2. Le passé recueilli
Firdousi a parlé lui-même de ses sources. Il a rassemblé des documents épars qui dépendaient d'œuvres en pehlevi, la langue littéraire d'époque sassanide, pré-islamique ; de celles-ci, à deux exceptions près, il ne nous reste que les titres, mais l'on sait en reconstituer la substance. En réalité, s'il est tout à fait vraisemblable que plusieurs textes lui soient venus directement d'époque ancienne, une grande part de sa documentation est passée par des traductions en arabe utilisées par des historiens des premiers siècles de l'Islam.
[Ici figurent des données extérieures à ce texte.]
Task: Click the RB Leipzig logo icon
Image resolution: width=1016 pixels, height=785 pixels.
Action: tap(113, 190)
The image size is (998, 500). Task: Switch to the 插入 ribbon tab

Le texte le plus célèbre est le Khwatāy-nāmak (Livre des Rois) traduit du pehlevi en arabe par Ibn al-Muqaffa‘ au viiie siècle, et tôt réaménagé, en particulier par des historiens des milieux syro-perses. D'autre part, on possède la Préface en persan d'un Shāhnāmè perdu ; elle nous apprend que ce livre en prose persane fut achevé en 957 ; sous la direction du vizir du gouverneur de Ṭūs, Abū Mansūr, quatre informateurs mazdéens en avaient procuré la matière. Deux poètes au moins ont travaillé sur ce texte de base avant Firdousi : Mas‘ūdī de Marv et Daqīqī. De ce dernier, Firdousi incorpora dans son texte l'histoire de la fondation du zoroastrisme, mise en vers d'un texte dont on garde la source pehlevie, Le Mémorial de Zarēr ; É. Benveniste a montré que ce mémorial était d'origine parthe. Firdousi eut également des informateurs iraniens de son temps qui gardaient la mémoire des gestes anciennes, tel le vieux Āzād-sarv, « qui possédait un livre des rois ».
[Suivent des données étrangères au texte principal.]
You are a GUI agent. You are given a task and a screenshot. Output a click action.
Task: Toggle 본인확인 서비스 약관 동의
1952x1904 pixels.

Le mètre du Shāhnāmè, le motaqāreb (trois pieds d'une brève et deux longues et un d'une brève et d'une longue), est en réalité un cas de l'« assujettissement à la prosodie quantitative arabe » (É. Benveniste) du mètre syllabique iranien, ici l'hendécasyllabe. Iranienne aussi cette disposition du poème où chaque distique a sa rime propre. Le génie de Firdousi est dans l'élaboration de son matériau ; on peut suivre les efforts de l'auteur et l'on a su reconstituer (Z. Ṣafā) les étapes de la composition du poème.